┌──

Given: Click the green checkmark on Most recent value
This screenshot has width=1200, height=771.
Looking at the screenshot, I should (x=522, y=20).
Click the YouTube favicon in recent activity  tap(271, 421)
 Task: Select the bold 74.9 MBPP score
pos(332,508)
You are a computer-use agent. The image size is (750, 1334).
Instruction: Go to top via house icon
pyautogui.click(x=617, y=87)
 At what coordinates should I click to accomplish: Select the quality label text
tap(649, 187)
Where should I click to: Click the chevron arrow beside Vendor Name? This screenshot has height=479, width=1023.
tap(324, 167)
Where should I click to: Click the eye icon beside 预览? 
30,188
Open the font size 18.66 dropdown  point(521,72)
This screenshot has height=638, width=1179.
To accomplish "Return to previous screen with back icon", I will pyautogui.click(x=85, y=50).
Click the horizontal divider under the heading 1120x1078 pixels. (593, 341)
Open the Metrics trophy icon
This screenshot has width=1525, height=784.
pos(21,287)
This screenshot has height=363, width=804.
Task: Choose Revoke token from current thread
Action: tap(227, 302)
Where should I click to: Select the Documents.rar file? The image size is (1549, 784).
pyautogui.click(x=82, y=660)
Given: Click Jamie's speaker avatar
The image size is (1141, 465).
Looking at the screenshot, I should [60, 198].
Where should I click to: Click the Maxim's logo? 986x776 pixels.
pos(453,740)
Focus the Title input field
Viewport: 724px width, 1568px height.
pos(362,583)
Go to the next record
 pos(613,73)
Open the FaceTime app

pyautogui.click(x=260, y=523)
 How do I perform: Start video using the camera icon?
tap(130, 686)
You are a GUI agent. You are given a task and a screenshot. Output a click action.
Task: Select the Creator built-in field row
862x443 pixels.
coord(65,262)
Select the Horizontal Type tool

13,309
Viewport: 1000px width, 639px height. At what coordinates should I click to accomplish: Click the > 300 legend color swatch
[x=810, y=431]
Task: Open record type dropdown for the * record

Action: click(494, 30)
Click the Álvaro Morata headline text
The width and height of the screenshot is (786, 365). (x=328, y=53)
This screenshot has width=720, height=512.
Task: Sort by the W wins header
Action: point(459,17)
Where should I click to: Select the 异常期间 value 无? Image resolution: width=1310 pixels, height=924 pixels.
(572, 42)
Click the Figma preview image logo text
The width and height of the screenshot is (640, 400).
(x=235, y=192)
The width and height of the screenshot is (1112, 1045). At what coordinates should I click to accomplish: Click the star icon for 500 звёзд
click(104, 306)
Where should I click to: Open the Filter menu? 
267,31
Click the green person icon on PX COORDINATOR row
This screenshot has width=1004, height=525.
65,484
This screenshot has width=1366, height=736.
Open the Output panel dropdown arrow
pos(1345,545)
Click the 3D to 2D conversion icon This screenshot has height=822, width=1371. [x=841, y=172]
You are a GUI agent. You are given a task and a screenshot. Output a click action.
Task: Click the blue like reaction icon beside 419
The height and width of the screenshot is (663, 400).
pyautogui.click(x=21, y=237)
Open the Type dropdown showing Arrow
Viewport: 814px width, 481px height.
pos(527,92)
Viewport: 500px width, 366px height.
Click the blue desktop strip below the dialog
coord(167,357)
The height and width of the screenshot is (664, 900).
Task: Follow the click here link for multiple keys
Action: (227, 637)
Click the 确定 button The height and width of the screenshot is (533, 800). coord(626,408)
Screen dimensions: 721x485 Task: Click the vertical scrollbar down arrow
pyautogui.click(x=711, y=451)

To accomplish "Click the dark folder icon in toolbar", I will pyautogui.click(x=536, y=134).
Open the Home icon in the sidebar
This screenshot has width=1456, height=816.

└──

Write out exactly the lines from the line with "Click the blue desktop strip below the dialog" to the close of the listing above, including both of those lines.

__WRITTEN ANSWER__:
Click the blue desktop strip below the dialog
coord(167,357)
The height and width of the screenshot is (664, 900).
Task: Follow the click here link for multiple keys
Action: (227, 637)
Click the 确定 button The height and width of the screenshot is (533, 800). coord(626,408)
Screen dimensions: 721x485 Task: Click the vertical scrollbar down arrow
pyautogui.click(x=711, y=451)

To accomplish "Click the dark folder icon in toolbar", I will pyautogui.click(x=536, y=134).
Open the Home icon in the sidebar
This screenshot has width=1456, height=816.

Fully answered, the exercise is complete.